The next four chapters deal with Judaism and the Hellenistic age. Chapter 4 is a sketch of the development of Hellenism, ch. 5 is a look at how Judaism functioned within the Jewish diaspora. Ch. 6 deals with the Hasmonean period and sketches particularly the development of sectarianism in this period. Finally, in ch. 7 the author turns to a discussion of the literature of this period by discussing the Apocrypha, Pseudepigrapha, and the Dead Sea Scrolls.
The next two chapters deal with Judaism under the Roman rule and detail the events which led to the Jewish-Christian schism (ch. 8 ) and the revolt and eventual destruction of the Second Temple (ch. 9).
The rest of the book transitions to a discussion of Rabbinic Judaism with a study of the Mishnah (ch. 10), the development of rabbinic Judaism within the world of the the developing Christian empire (ch. 11), the Talmud (ch. 12) and the daily life of those who adhere to Rabbinic Judaism (ch. 13).

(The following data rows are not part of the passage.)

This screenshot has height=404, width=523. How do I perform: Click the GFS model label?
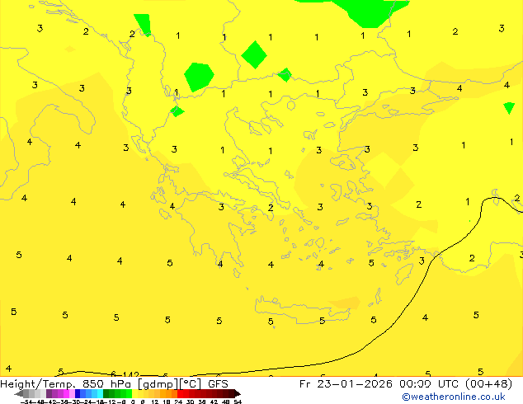pyautogui.click(x=218, y=383)
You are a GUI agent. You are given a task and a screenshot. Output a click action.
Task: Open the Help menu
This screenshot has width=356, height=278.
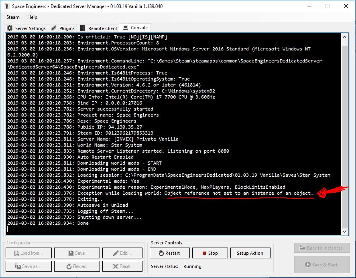32,17
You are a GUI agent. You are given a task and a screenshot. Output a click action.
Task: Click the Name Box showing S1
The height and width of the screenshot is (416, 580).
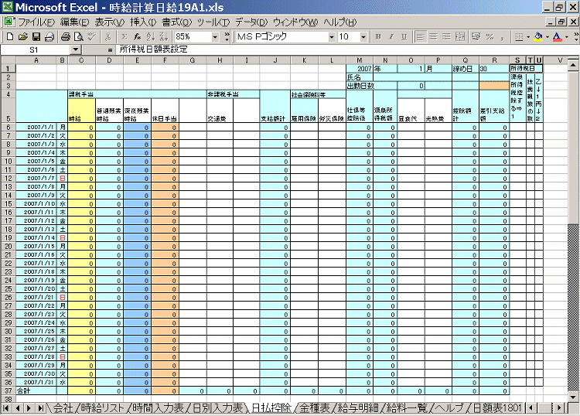(35, 49)
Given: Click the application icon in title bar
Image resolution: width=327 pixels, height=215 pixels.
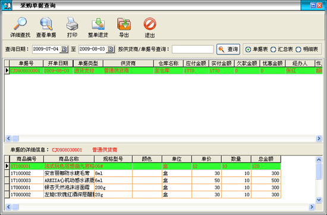Looking at the screenshot, I should pos(7,5).
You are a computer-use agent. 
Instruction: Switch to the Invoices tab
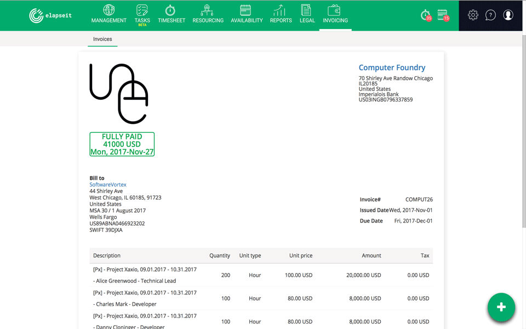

The book is a great overview of the development of the Jewish Religion. The strength of a book of this brevity is one is clearly able to see how Judaism truly did develop over time. It took very creative work on the part of the Rabbi’s to adapt Judaism to its ever changing historical reality. The strength of the book is also its weakness. It is very brief and though it provides a topical bibliography for further research none of the author’s statements are footnoted to be traced further. But for what it is, a generalist introduction to the development of Judaism, the book is very successful.